__EXERCISE DATA__:
------------

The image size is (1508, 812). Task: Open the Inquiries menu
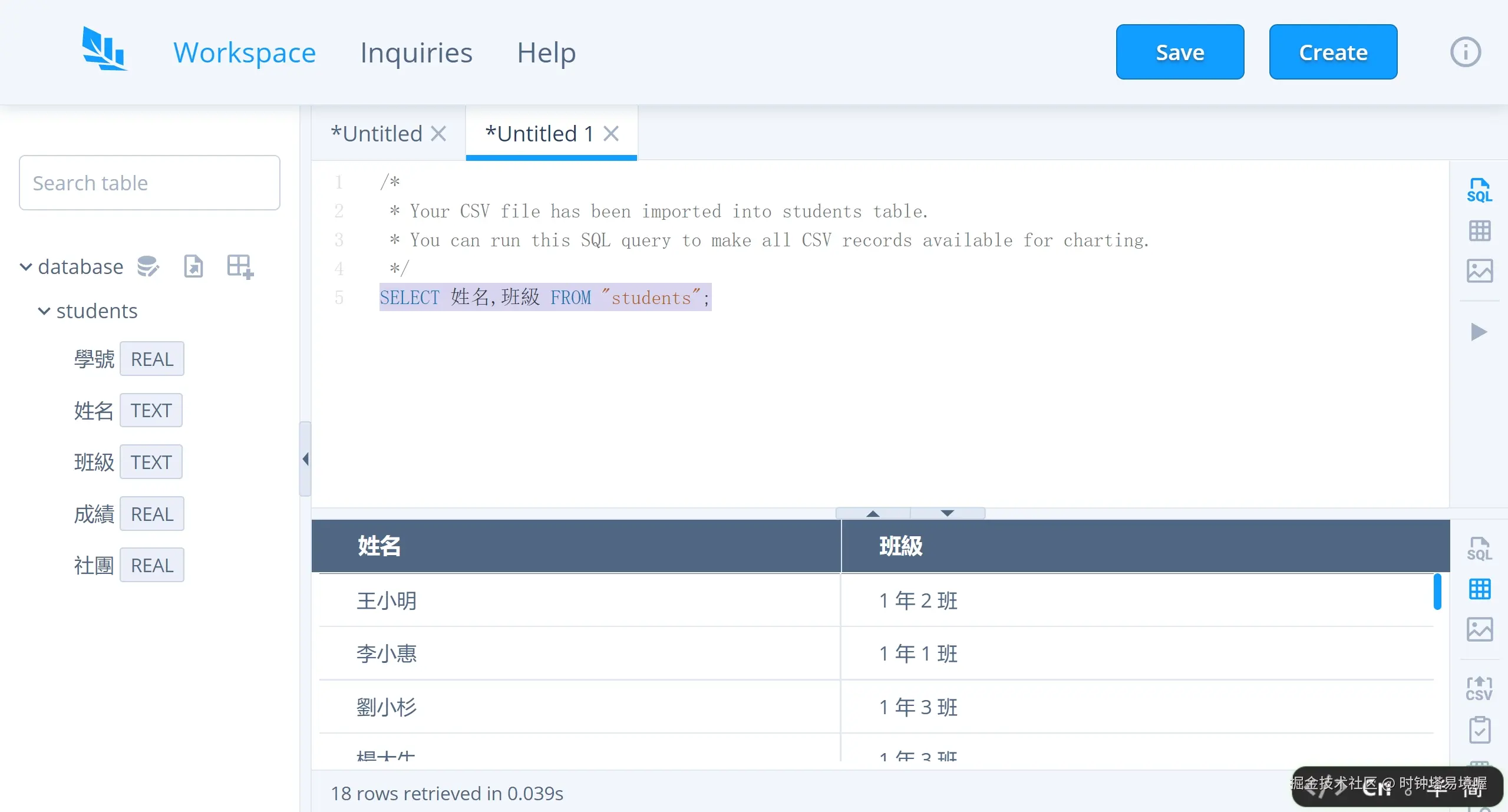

------------

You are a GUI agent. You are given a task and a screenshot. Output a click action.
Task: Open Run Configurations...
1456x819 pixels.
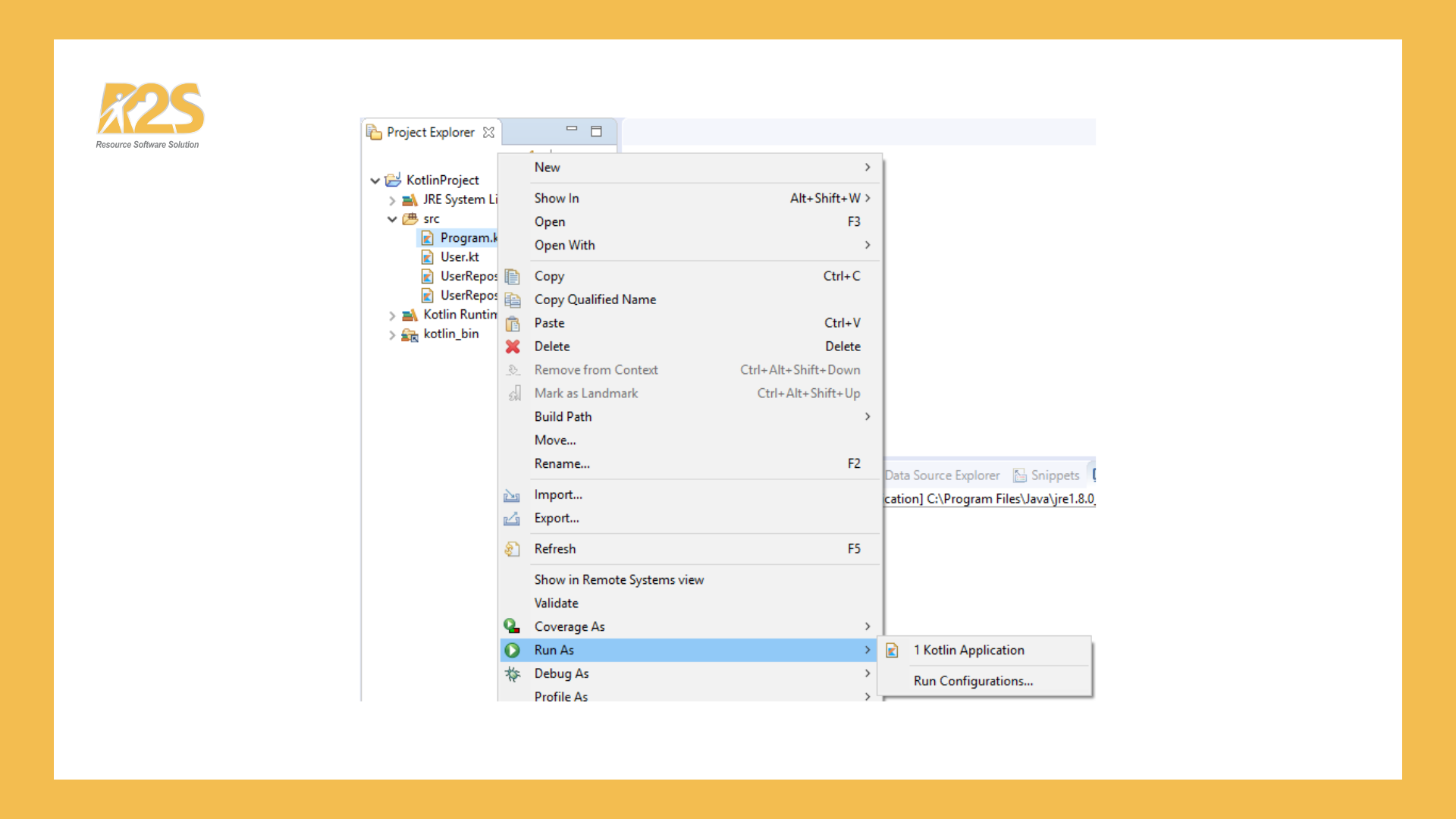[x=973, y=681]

------------

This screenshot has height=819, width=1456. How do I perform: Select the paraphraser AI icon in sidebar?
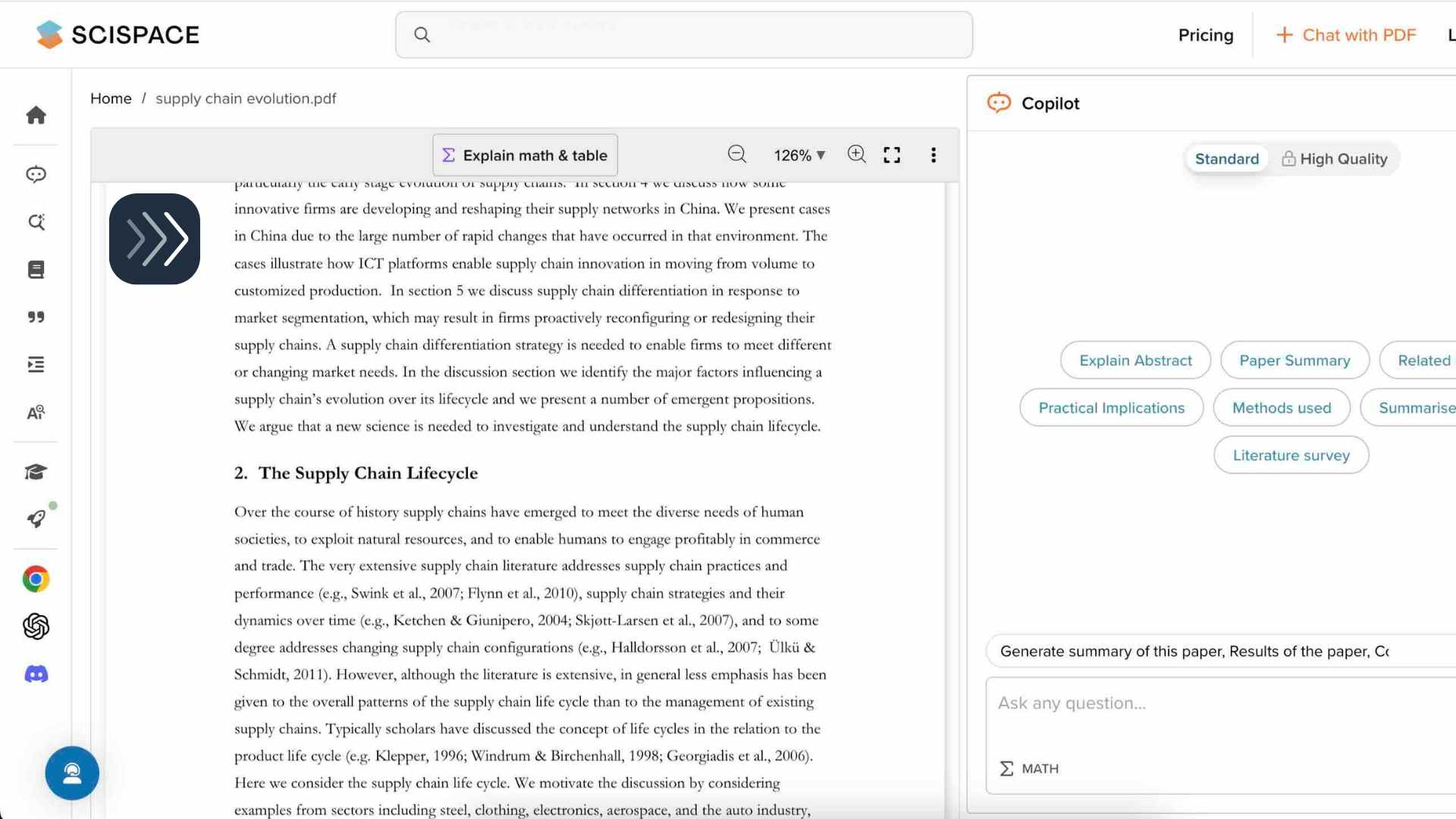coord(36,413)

------------

__EXERCISE DETAILS__: Among the entries, how many lines include the word "Open"? Answer with only the number.

__REPLY__: 2